*** Opening of Source information ***

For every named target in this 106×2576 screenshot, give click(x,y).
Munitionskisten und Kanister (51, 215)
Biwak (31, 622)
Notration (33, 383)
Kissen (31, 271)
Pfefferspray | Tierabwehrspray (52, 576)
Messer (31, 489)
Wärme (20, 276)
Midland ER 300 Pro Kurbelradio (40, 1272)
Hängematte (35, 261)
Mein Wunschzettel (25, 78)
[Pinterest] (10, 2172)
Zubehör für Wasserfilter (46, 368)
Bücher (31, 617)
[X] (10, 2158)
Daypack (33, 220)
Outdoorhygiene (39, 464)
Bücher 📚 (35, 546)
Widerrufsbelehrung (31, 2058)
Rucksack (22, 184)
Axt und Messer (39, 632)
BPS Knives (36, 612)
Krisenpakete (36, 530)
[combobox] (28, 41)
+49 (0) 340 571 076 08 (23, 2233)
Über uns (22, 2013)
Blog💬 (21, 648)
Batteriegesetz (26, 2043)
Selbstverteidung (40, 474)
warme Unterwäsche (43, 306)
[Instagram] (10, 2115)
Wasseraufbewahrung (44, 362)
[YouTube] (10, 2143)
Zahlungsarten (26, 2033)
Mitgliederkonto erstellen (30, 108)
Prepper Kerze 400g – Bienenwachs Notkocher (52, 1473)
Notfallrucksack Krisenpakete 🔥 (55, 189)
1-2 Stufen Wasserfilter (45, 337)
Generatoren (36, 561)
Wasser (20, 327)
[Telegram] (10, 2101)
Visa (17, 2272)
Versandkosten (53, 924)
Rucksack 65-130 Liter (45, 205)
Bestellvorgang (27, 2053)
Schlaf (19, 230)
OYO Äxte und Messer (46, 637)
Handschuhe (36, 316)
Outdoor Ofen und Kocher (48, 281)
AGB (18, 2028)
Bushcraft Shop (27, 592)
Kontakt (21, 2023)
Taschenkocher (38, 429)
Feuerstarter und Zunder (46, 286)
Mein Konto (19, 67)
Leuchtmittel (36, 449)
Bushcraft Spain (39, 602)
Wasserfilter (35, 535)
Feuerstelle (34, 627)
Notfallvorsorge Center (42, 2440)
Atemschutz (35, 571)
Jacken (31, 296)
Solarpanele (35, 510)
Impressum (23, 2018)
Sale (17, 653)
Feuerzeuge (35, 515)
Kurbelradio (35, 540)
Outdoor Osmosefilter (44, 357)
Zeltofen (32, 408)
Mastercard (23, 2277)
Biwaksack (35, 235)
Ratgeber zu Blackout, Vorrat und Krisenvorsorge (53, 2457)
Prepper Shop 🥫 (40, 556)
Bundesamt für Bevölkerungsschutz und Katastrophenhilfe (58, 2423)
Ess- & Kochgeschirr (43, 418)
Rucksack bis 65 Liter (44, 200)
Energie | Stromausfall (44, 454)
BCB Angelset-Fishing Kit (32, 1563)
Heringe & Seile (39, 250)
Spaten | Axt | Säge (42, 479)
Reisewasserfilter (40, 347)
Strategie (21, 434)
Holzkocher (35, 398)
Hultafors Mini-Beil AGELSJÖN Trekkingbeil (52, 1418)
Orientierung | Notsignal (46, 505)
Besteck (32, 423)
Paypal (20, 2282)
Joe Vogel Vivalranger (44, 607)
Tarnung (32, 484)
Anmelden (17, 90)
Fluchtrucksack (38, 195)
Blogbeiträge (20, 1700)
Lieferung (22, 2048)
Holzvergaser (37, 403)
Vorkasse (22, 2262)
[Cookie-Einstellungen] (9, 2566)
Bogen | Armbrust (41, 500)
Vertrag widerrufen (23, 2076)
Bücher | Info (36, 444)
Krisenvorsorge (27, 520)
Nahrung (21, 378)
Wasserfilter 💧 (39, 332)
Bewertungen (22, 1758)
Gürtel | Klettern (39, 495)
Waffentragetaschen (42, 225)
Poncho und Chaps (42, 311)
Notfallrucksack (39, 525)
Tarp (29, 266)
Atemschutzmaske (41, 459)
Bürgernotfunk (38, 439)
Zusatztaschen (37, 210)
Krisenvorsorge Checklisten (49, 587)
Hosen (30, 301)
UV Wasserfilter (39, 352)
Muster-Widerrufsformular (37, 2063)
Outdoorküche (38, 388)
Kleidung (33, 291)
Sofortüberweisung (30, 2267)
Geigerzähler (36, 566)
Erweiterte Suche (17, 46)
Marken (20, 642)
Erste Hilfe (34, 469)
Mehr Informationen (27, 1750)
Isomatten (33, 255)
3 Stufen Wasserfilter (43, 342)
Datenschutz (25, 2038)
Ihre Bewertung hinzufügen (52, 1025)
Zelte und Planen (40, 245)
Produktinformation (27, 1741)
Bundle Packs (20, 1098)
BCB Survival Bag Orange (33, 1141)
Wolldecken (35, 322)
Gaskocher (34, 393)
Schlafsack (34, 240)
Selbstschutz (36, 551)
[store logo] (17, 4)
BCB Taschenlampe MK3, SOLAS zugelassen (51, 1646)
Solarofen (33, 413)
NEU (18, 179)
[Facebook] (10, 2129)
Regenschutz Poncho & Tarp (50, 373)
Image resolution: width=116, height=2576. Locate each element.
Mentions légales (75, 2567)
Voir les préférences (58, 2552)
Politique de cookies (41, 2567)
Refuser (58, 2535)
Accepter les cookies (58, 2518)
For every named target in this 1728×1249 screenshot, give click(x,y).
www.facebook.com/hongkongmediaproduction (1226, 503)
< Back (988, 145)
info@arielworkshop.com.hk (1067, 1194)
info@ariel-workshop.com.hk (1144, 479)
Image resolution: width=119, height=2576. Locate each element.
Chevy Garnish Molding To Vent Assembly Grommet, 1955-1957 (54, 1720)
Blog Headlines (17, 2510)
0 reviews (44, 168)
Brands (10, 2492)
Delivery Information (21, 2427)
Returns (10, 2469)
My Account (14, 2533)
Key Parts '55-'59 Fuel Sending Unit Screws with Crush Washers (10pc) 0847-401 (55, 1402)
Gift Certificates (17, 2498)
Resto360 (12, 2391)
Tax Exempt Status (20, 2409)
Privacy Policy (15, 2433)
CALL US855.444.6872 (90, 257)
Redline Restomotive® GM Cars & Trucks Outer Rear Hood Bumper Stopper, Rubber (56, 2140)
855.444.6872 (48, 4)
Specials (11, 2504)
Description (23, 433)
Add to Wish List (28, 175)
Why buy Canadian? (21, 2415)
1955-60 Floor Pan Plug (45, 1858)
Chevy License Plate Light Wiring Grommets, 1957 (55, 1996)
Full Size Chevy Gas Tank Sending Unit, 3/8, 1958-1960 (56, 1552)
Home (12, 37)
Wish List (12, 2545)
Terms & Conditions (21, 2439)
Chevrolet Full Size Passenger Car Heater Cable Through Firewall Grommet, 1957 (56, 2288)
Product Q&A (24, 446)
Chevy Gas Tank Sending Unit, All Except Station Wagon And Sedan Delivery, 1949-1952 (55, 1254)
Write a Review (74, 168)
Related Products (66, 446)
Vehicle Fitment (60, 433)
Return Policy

*** Close of Source information ***

What is required:
Gather each line from the listing above that holds "width".

Result:
Image resolution: width=116, height=2576. Locate each element.
Image resolution: width=119, height=2576. Locate each element.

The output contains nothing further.